:: Vorliegender Text
Zu Beginn des 19. Jahrhunderts verließen 87 Ottersheimer Einwohner dem Ruf der russischen Kaiserin Katharina folgend ihre pfälzische Heimat, um sich in Südrußland a m Schwarzen Meer niederzulassen.

Bereits im 18. Jahrhundert hatten die ersten Ottersheimer Auswanderer die beschwerliche Reise nach Amerika unternommen. Der eigentliche Höhepunkt dieser Auswandererzeit liegt jedoch ebenfalls im 19. Jahrhundert. Letztlich waren es 321 Männer, Frauen und Kinder aus Ottersheim, die ihr Glück im fernen Nordamerika suchten. Als letzter dieser Auswandererwelle wird im ersten Heimatbuch der im Jahr 1929 ausgewanderte Ernst Jochim erwähnt.

Im Jahr 1952 entschlossen sich die Eheleute Rudolf und Martha Müller, nach Australien auszuwandern. Sie stehen noch in enger Verbindung zu ihren Ottersheimer Verwandten. Bei einem Besuch im Jahre 1972 stellte das Ehepaar Müller fest, daß sich Deutschland in den zwanzig Jahren ihrer Abwesenheit unvorstellbar verändert hat. Mit vielen Eindrücken und Erlebnissen kehrten sie nach drei Monaten in ihre neue australische Heimat zurück.

Als im Jahre 1983 der 300jährigen Wiederkehr der ersten Auswanderer nach Nordamerika gedacht wurde, machten es vorhandene Unterlagen möglich, einigen Besuchern aus den Vereinigten Staaten bei der Familienforschung behilflich zu sein. Immerhin hatten sich in der Zwischenzeit im Land der unbegrenzten Möglichkeiten solche Erkundungen zu einem verbreiteten Hobby entwickelt. In Ottersheim kam es 1983 zu vier Begegnungen mit USA-Touristen, die nach Spuren ihrer ausgewanderten Vorfahren suchten. Dabei erwies sich das vorhandene Verzeichnis als wertvolle Hilfe.

Emil Bierkle, ein amerikanischer Brauereidirektor aus Howellr, fand auf diese Weise die Ottersheimer Verwandten seiner Frau Marion, deren Großmutter 1865 als Eva Störtzer ausgewandert war. Er selbst war 1925 aus Abenteurerlust in die USA gekommen, wo er, ohne es zunächst zu wissen, eine Frau deutscher Abstammung heiratete. Nach mehrmaligem Besuch seiner ehemaligen Freiburger Heimat waren er und seine Gattin froh, nun auch die pfälzische Heimat ihrer Großmutter zu kennen.
::::
Aufgabe 1 -> Wie viele Menschen aus Ottersheim suchten laut dem Text zur Ottersheimer Auswanderung ihr Glück in Nordamerika?
Aufgabe 2 -> Schreiben Sie aus dem Text zur Ottersheimer Auswanderung den Abschnitt zwischen „Bereits im 18.“ und „australische Heimat zurück.“ wortgetreu ab, beide Stellen eingeschlossen.
:: Angezeigte Informationen
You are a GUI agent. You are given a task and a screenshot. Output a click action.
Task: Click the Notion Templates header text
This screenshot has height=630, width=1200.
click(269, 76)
::::
Vollständige Ausgabe 1 -> Es waren 321 Männer, Frauen und Kinder.

Vollständige Ausgabe 2 ->
Bereits im 18. Jahrhundert hatten die ersten Ottersheimer Auswanderer die beschwerliche Reise nach Amerika unternommen. Der eigentliche Höhepunkt dieser Auswandererzeit liegt jedoch ebenfalls im 19. Jahrhundert. Letztlich waren es 321 Männer, Frauen und Kinder aus Ottersheim, die ihr Glück im fernen Nordamerika suchten. Als letzter dieser Auswandererwelle wird im ersten Heimatbuch der im Jahr 1929 ausgewanderte Ernst Jochim erwähnt.

Im Jahr 1952 entschlossen sich die Eheleute Rudolf und Martha Müller, nach Australien auszuwandern. Sie stehen noch in enger Verbindung zu ihren Ottersheimer Verwandten. Bei einem Besuch im Jahre 1972 stellte das Ehepaar Müller fest, daß sich Deutschland in den zwanzig Jahren ihrer Abwesenheit unvorstellbar verändert hat. Mit vielen Eindrücken und Erlebnissen kehrten sie nach drei Monaten in ihre neue australische Heimat zurück.